----- Supplied data -----

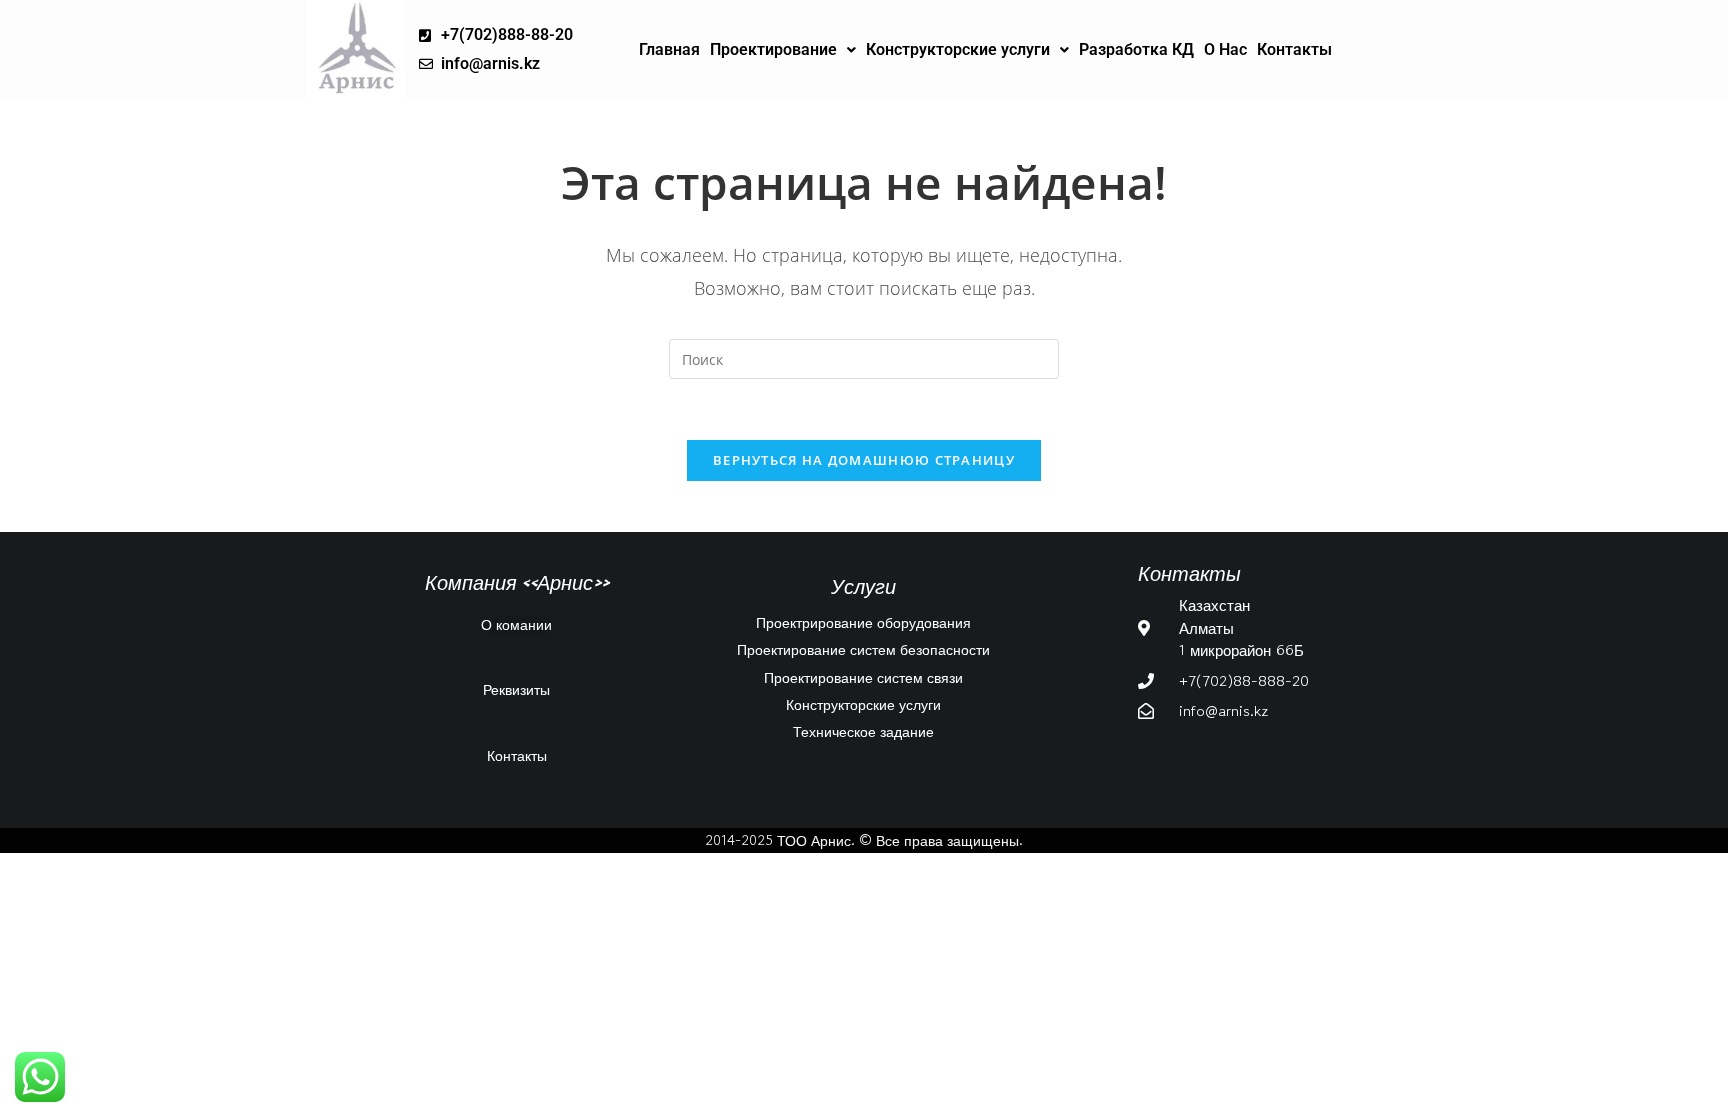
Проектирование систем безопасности (863, 649)
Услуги (863, 586)
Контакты (1294, 49)
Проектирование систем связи (863, 677)
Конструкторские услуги (958, 49)
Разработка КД (1136, 49)
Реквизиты (516, 689)
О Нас (1225, 49)
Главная (669, 49)
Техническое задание (863, 731)
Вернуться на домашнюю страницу (864, 460)
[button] (783, 50)
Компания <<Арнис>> (517, 582)
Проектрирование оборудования (863, 622)
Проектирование (773, 49)
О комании (516, 624)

-----

Please state the number of lines in the data above that hold the word "Проектирование", without any other text.

3